1. If it be said that the Saints in the primitive Church did compile spiritual songs of their own inditing [i.e., composition], and sing them before the Church. 1 Cor. 14:15,16.
Ans. We answer first, that those Saints compiled these spiritual songs by the extraordinary gifts of the Spirit (common in those days) whereby they were enabled to praise the Lord in strange tongues, wherein learned Paraeus proves those psalms were uttered, in his Comment[ary] on that place vers 14 which extraordinary gifts, if they were still in the Churches, we should allow them the like liberty now. Secondly, suppose those psalms were sung by an ordinary gift (which we suppose cannot be evicted [i.e., evidenced]) does it therefore follow that they did not, and that we ought not to sing David’s psalms, must the ordinary gifts of a private man quench the Spirit still speaking to us by the extraordinary gifts of his servant David. there is not the least foot-step of example, or precept, or color reason for such bold practice.

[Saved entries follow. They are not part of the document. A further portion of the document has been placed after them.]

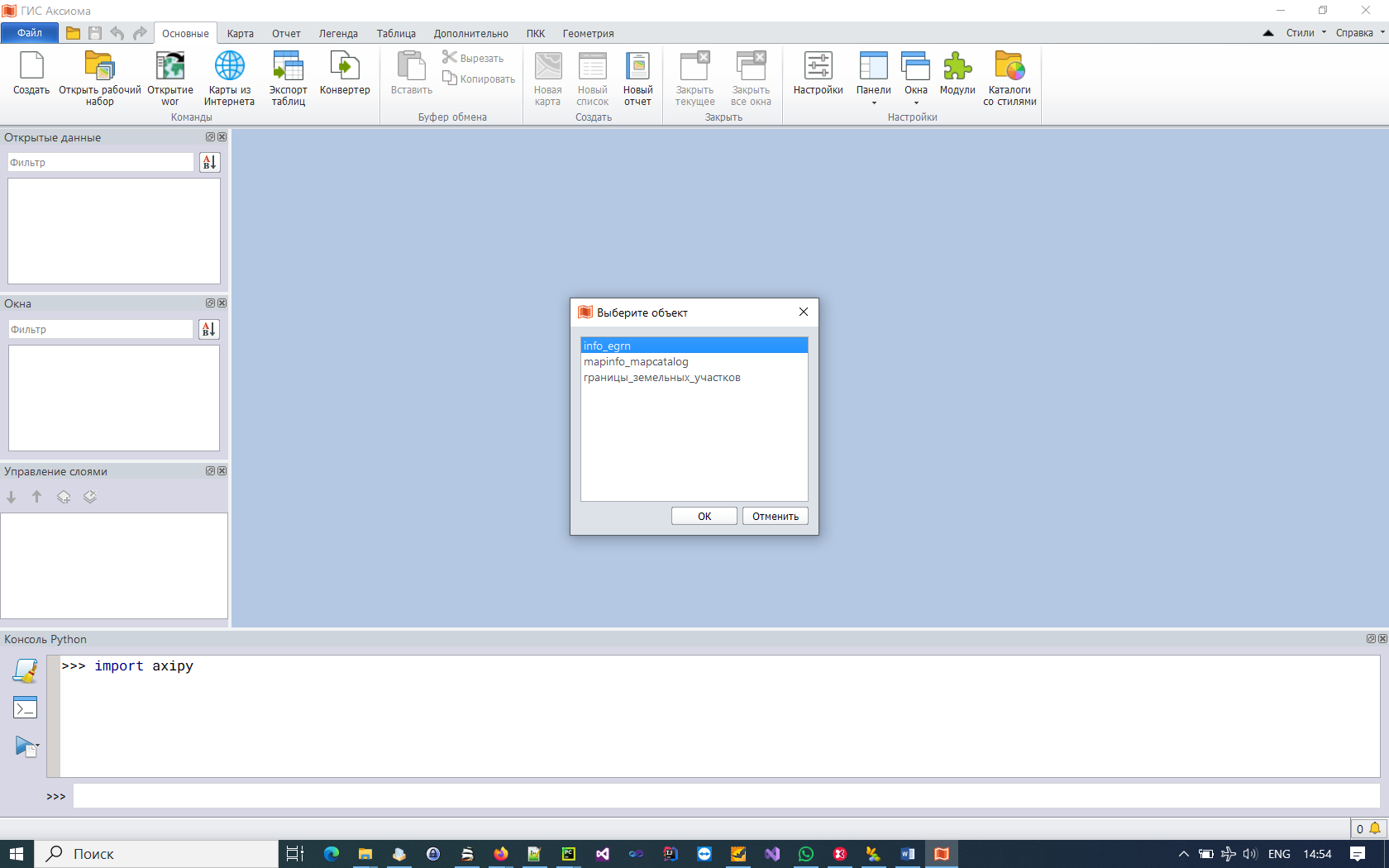Click the Python console input field
Image resolution: width=1389 pixels, height=868 pixels.
click(726, 797)
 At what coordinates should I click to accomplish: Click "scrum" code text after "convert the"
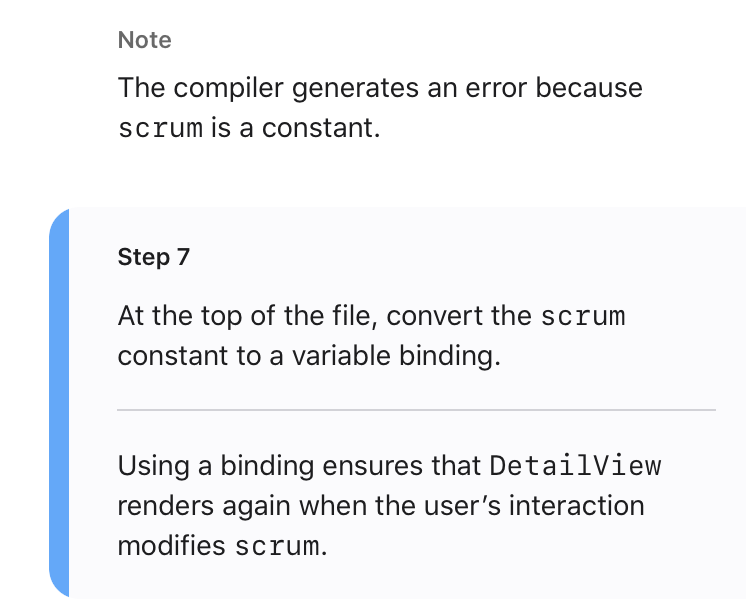click(582, 317)
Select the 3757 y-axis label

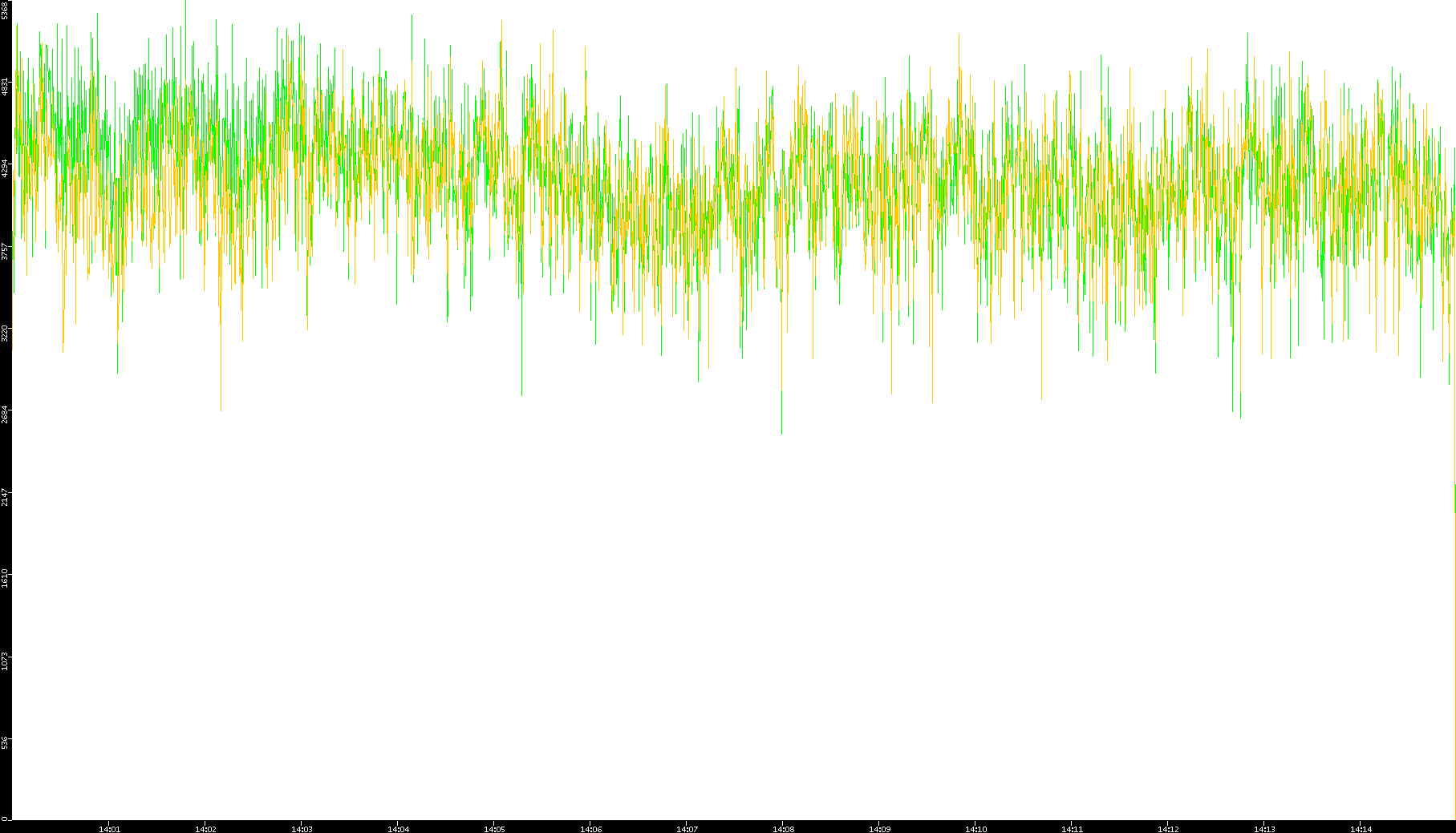coord(6,251)
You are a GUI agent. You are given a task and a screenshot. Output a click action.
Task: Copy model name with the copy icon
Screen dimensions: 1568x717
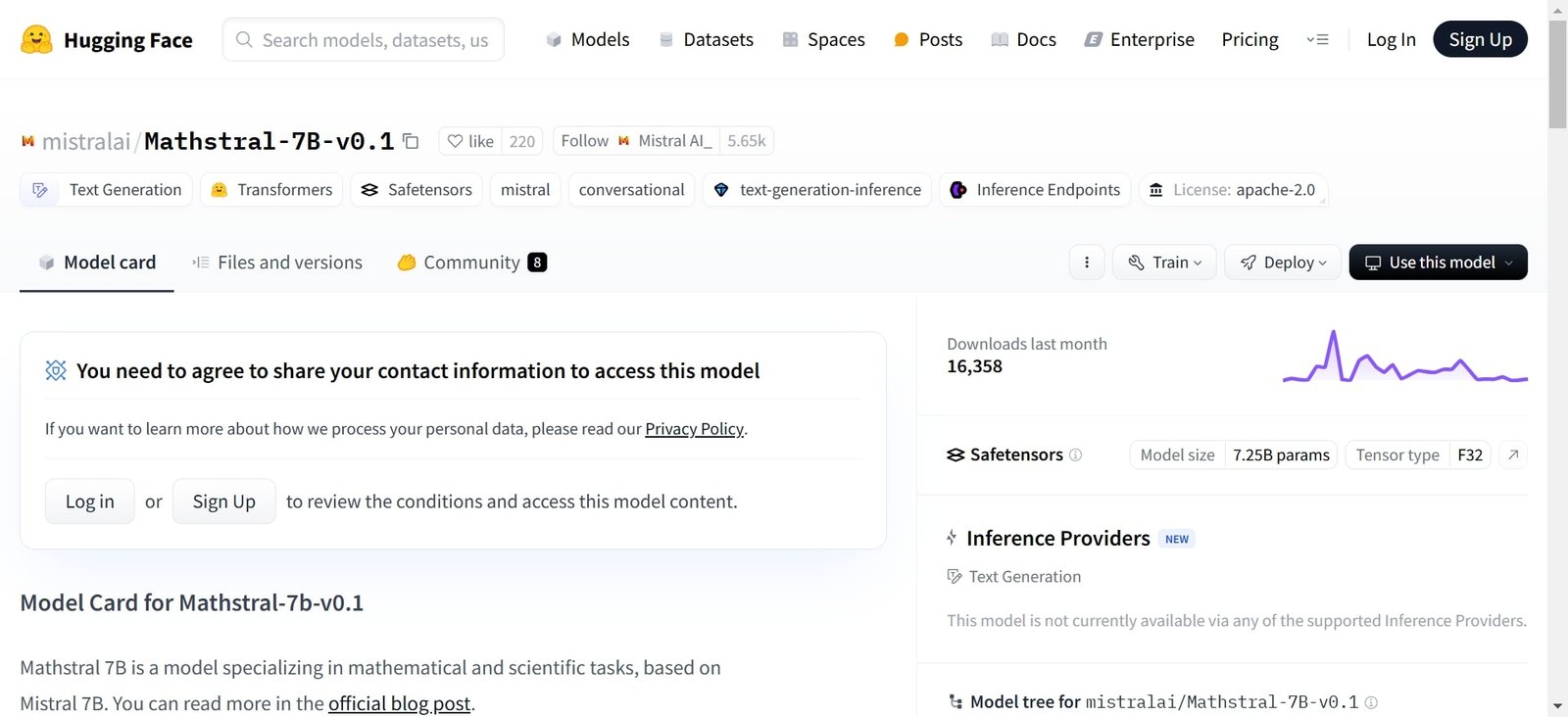(x=412, y=141)
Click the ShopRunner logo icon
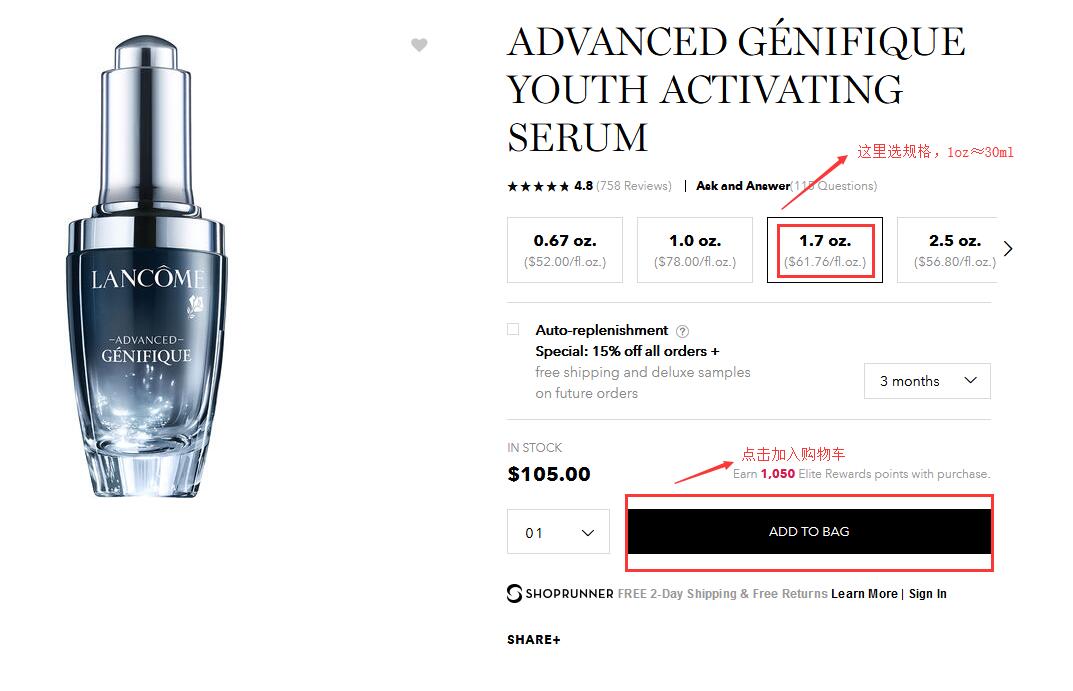1073x691 pixels. point(515,593)

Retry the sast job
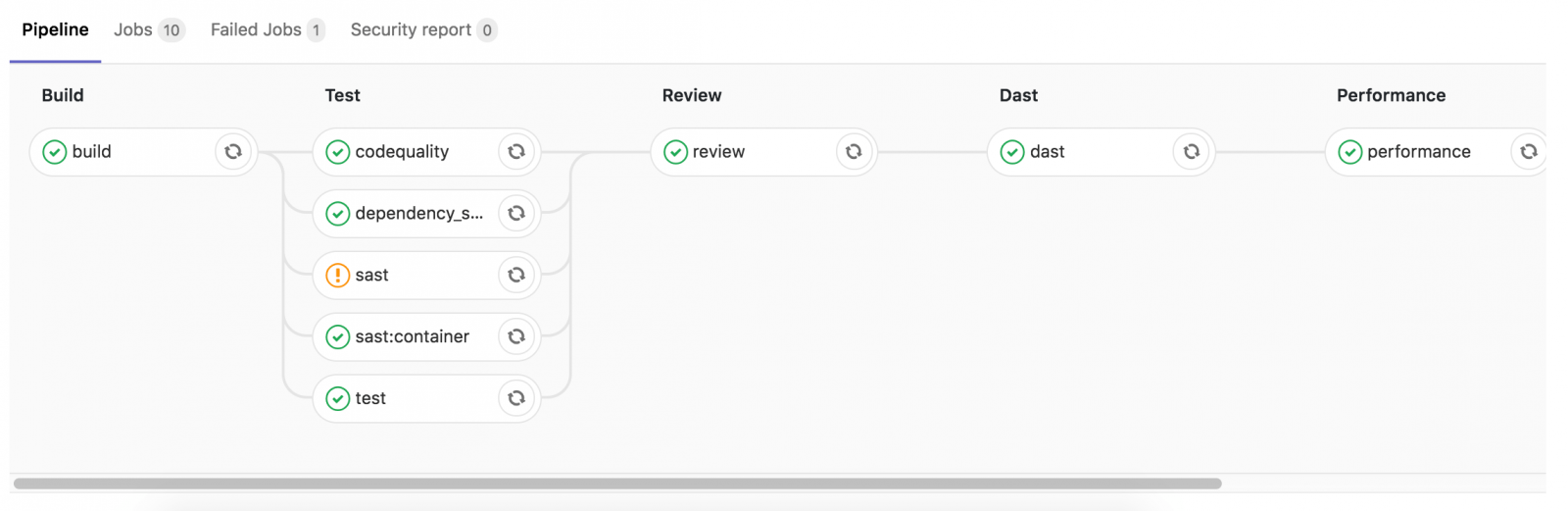pos(516,276)
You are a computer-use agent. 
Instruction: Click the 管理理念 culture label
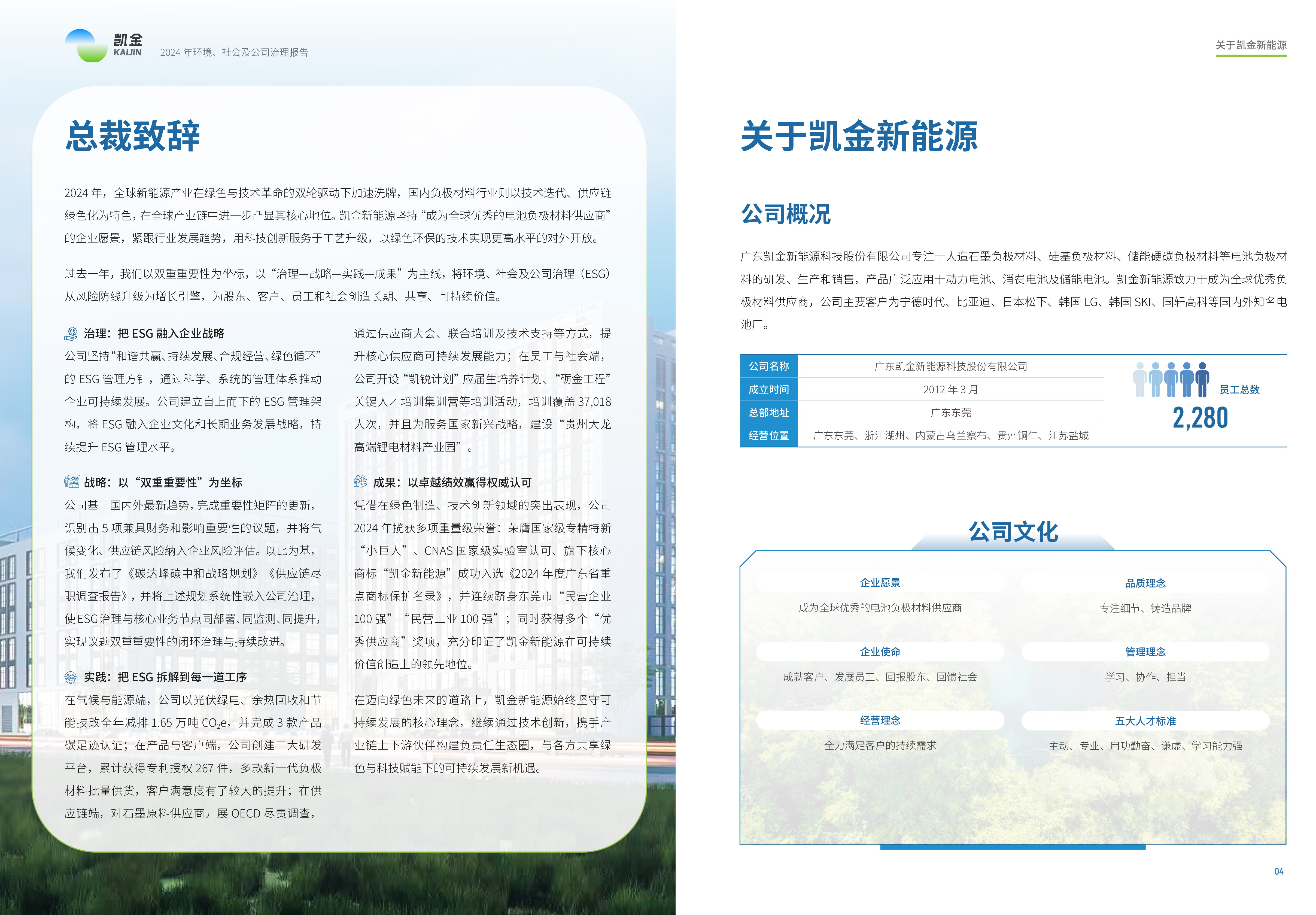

2. Ministers are allowed to pray conceived prayers, and why not to sing conceived psalms? must we not sing in the Spirit as well as pray in the Spirit?
Ans. First because every good minister has not the gift of spiritual poetry to compose extemporaneous psalms as he has of prayer. Secondly, suppose he had, yet seeing psalms are to be sung by a joint consent and harmony of all the Church in heart and voice (as we shall prove) this cannot be done except he that composes a psalm, brings into the Church set forms of psalms of his own invention; for which we find no warrant or precedent in any ordinary officers of the Church throughout the scriptures. Thirdly, because the book of psalms is so complete a system of psalms, which the Holy Ghost himself in infinite wisdom has made to suit all conditions, necessities, temptations, affections, etc. of men in all ages; (as most of all interpreters on the psalms have fully and particularly cleared) therefore by this the Lord seems to stop all men’s mouths and minds ordinarily to compile or sing any other psalms (under color that the occasions and conditions of the Church are new) etc. for the public use of the Church, seeing, let our condition be what it will, the Lord himself has supplied us with far better; and therefore in Hezekiah’s time, though doubtless there were among them those which had extraordinary gifts to compile new songs on those new occasions, as Isaiah and Micah etc. yet we read that they are commanded to sing in the words of David and Asaph, which were ordinarily to be used in the public worship of God: and we doubt not but those that are wise will easily see; that those set forms of psalms of God’s own appointment not of man’s conceived gift or human imposition were sung in the Spirit by those holy Levites, as well as their prayers were in the Spirit which themselves conceived, the Lord not then binding them therein to any set forms; and shall set forms of psalms appointed of God not be sung in the Spirit now, which others did then?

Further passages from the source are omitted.